### [RECORDS FOR THIS TASK]
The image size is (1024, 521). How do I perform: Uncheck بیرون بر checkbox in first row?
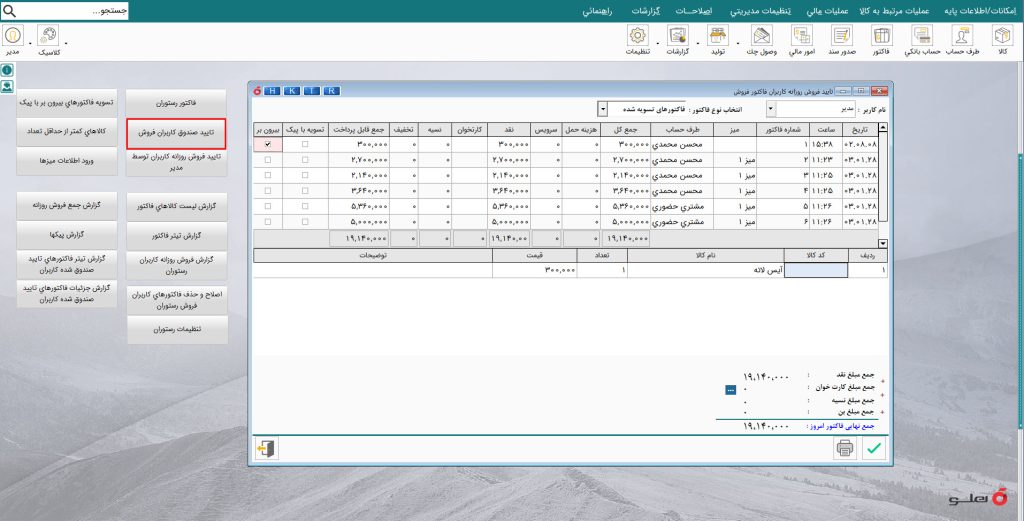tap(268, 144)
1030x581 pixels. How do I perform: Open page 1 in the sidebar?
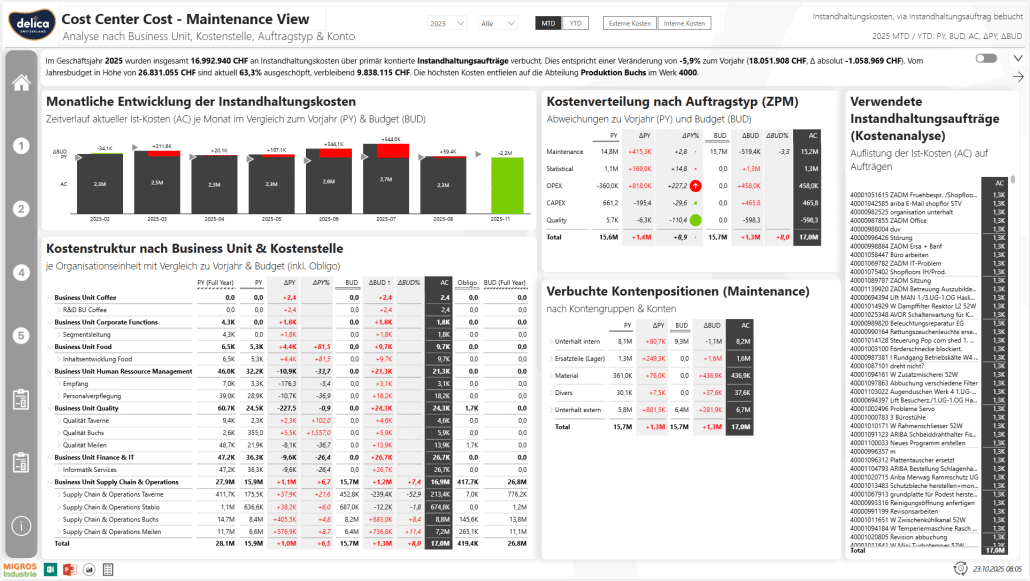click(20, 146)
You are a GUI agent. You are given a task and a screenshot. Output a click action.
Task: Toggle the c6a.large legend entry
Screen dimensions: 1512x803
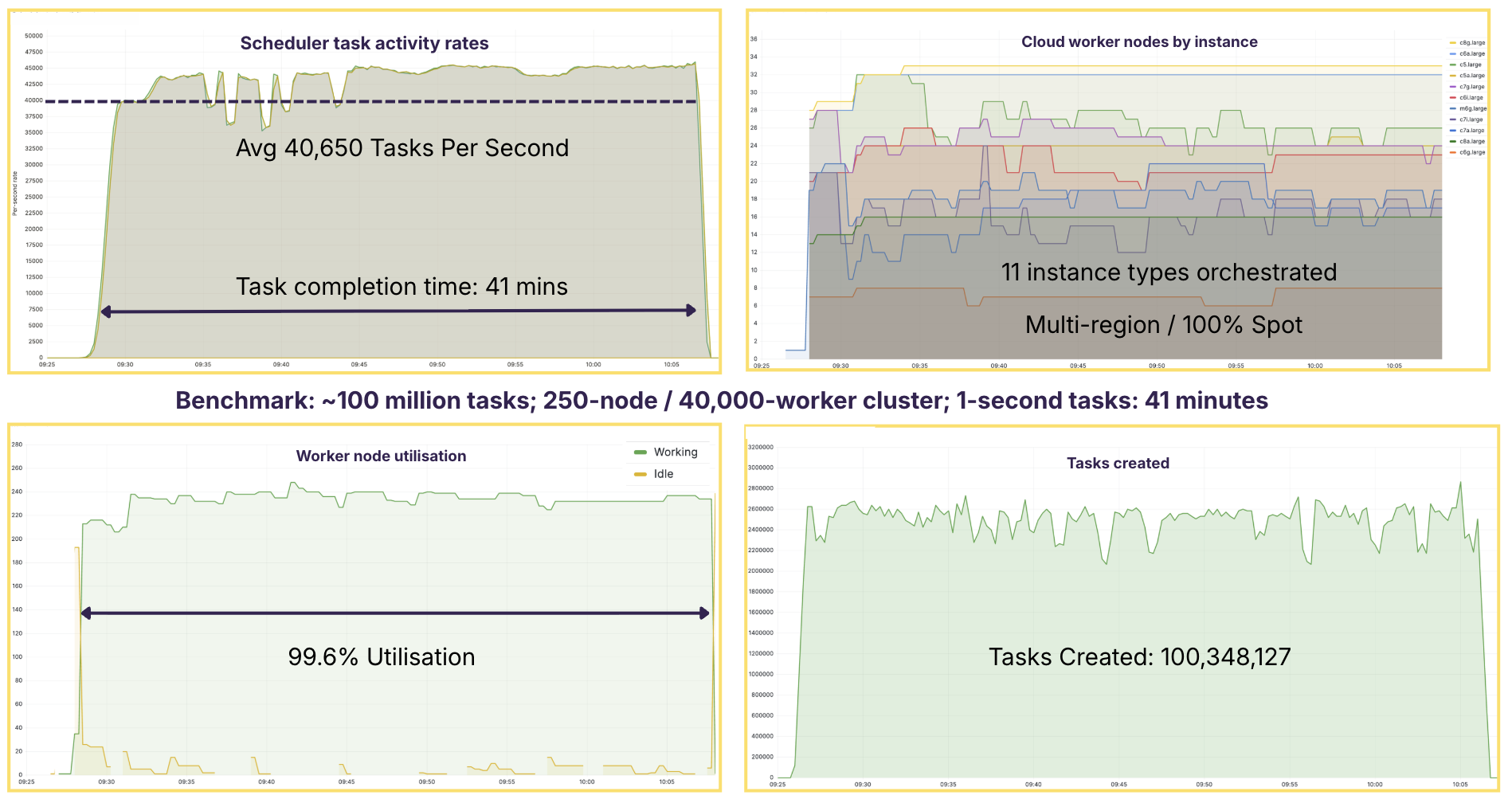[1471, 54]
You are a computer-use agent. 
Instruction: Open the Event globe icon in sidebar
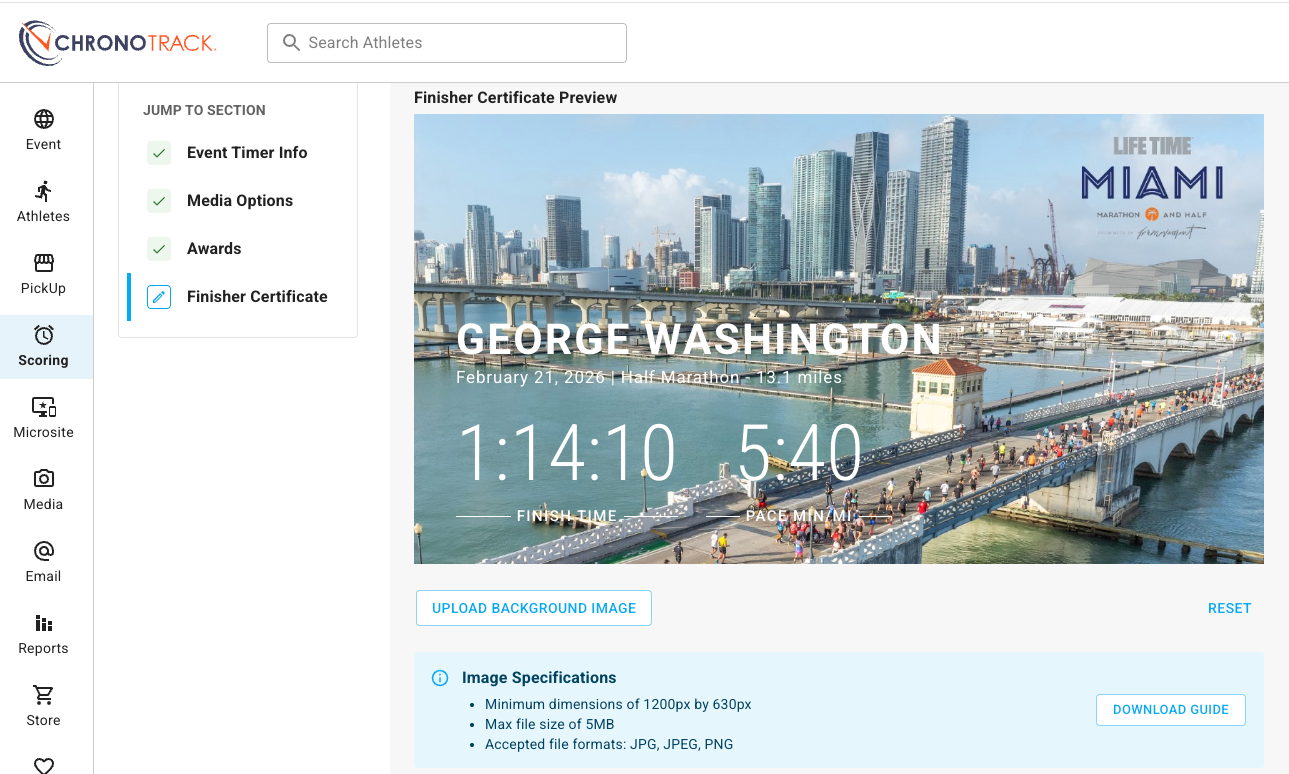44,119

### [WHAT IS REQUIRED]
Copy out every line of the data above, offsetting each coordinate in the answers by 129 and omitting the pictures.

### [TASK SOLUTION]
The image size is (1024, 521). How do I perform: Uncheck بیرون بر checkbox in first row?
tap(397, 273)
1030x581 pixels. How do I perform: Open page 1 in the sidebar?
click(149, 275)
You are a GUI agent. You are given a task and a screenshot. Output a click action.
Task: Toggle the c6a.large legend entry
Screen dimensions: 1512x803
[1600, 183]
You are a computer-use agent. 
Instruction: Open the Event globe icon in sidebar
173,248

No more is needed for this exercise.